BAD - Badminton Tournament - Easy
In a badminton tournament, each of n players play all the other n - 1 players. Each game results in either a win, or a loss. Players then write down the names of those whom they defeated(say list 1) and also of those who they(players of list 1) defeated. For example, if A beats B and B beats C, then A writes the names of both B and C.
Consider a game between A, B, C, D, E, F, G where A defeats B, C; B defeats E; C defeats F. Then A's list will have (B, C, E, F) and will not include G.
Note: Say A defeats B, B defeats C and C defeats D. D is not necessarily present in A's list, a player's list contains players of list1 and players defeated by those in list1(immediate win).
In this problem, we represent players by integers from 1 to n.(Both inclusive)

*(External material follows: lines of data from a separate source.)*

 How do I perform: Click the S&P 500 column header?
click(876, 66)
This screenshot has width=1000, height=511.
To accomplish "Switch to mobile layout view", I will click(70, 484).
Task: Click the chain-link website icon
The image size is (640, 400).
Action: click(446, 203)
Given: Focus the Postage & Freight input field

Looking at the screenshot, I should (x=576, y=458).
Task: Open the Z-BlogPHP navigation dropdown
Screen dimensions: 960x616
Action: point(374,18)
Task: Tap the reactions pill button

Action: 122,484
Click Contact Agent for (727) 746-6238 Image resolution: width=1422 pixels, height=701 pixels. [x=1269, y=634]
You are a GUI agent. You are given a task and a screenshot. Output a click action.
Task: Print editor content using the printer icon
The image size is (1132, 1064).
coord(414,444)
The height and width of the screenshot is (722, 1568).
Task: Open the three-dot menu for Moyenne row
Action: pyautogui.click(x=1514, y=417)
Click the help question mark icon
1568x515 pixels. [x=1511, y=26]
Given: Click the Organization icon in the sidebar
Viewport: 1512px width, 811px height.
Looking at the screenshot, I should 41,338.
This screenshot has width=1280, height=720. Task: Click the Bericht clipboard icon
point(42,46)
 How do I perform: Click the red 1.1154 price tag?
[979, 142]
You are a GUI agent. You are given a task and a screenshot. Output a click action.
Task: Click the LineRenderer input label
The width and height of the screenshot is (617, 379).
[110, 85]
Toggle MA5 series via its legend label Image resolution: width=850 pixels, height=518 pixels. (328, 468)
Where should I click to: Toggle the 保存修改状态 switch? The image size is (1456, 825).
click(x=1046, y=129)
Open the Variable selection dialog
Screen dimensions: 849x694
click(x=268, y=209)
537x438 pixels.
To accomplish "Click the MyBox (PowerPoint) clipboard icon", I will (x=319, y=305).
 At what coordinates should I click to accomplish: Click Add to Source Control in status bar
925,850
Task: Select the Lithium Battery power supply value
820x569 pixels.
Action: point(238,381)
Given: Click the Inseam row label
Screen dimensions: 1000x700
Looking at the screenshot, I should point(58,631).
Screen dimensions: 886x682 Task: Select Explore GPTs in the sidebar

First line of input contains an integer t(number of test cases), each test case starts with an integer n followed by nc2(i.e n*(n - 1)/2) lines(results of all matches) each containing two integers a, b seperated by a space which means a defeated b.
Print a line for each test case containing two space seperated integers p, q where p is the player with maximum possible number of players in his list and q is that number(maximum possible number of players in a list).
In case there are many players with maximum number of players in their list, print minimum of such possibilities of p.
t <= 50, n <= 250, 1 <= a, b <= n
My best: 0.53s with PyPy and 1.50s with Python 2.7.9. Good Luck! :)
Easy problem , brute force works.........
don't try the toolkit..that's wrong..
what the hell. in__buitin_popcount does not work for long long int.
I did not understand what you mean to say in note. D is not necessarily included in A's list. So, i want to know in which case we will include D , and in which case, we will exclude D.
Awesome problem!! AC in one go for .3 points :D
can you give us more test cases? :)
A beats B, B beats C, C beats A..